Implementation and iteration: When things have progressed sufficiently to have confidence that further reviews are unlikely to require major changes to the design, it is time to begin implementation. As plans collide with reality, it is inevitable that shortcomings, unaddressed requirements, or educated guesses that turned out to be wrong surface, and require changing the design. It is strongly recommended to update the design doc in this case. As a rule of thumb: If the designed system hasn’t shipped yet, then definitely update the doc. In practice we humans are bad at updating documents, and for other practical reasons changes are often isolated into new documents. This leads to an eventual state more akin to the US constitution with a bunch of amendments rather than one consistent piece of documentation. Links to such amendments from the original doc can be immensely helpful for the poor future maintenance programmer trying to understand their target system through design doc archaeology.
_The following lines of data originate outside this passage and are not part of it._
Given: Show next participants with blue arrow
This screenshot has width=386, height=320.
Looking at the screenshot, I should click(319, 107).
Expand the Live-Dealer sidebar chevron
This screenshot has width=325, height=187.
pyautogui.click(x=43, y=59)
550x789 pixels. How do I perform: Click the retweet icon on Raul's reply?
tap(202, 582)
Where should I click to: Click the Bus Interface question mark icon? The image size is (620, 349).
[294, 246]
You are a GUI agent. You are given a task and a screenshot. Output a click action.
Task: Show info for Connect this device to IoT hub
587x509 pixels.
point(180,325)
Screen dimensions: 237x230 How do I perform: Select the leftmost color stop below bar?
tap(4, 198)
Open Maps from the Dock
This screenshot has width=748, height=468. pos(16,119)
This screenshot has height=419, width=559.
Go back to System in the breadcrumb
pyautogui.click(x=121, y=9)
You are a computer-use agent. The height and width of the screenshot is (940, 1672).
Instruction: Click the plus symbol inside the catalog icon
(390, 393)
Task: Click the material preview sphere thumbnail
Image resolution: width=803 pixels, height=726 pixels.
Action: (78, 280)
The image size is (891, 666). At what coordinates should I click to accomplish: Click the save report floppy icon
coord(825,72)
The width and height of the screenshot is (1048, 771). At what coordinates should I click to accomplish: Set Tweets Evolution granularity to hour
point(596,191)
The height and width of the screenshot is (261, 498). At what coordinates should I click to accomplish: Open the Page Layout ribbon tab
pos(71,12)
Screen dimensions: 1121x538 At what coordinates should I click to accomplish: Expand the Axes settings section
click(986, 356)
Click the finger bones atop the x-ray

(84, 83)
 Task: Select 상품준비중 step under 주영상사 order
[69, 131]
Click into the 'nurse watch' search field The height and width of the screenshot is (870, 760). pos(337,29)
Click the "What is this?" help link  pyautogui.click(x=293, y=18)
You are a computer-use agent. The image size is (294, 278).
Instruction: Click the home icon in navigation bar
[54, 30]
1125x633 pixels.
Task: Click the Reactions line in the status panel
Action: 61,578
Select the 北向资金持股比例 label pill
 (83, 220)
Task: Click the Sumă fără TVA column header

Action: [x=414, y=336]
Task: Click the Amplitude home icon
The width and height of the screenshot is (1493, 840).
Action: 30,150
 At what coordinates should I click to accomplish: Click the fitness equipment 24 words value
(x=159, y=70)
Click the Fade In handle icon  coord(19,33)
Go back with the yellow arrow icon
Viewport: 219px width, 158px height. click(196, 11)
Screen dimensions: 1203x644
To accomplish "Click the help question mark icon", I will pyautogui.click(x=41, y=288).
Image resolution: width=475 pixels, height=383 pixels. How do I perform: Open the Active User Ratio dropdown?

Maintenance and learning: When Google engineers get confronted with a system that they hadn’t previously touched their first question often is “Where is the design doc?”. While design docs, like all documentation, tend to get out of sync with reality over time, they still often present the most accessible entry point to learn about the thinking that guided the creation of the system. As the author, do yourself a favor and re-read your own design docs a year or 2 later. What did you get right? What did you get wrong? What would you do to decide differently today? Answering these questions is a great way to advance as an engineer and improve software design skills over time.
Last modified 06 April 2022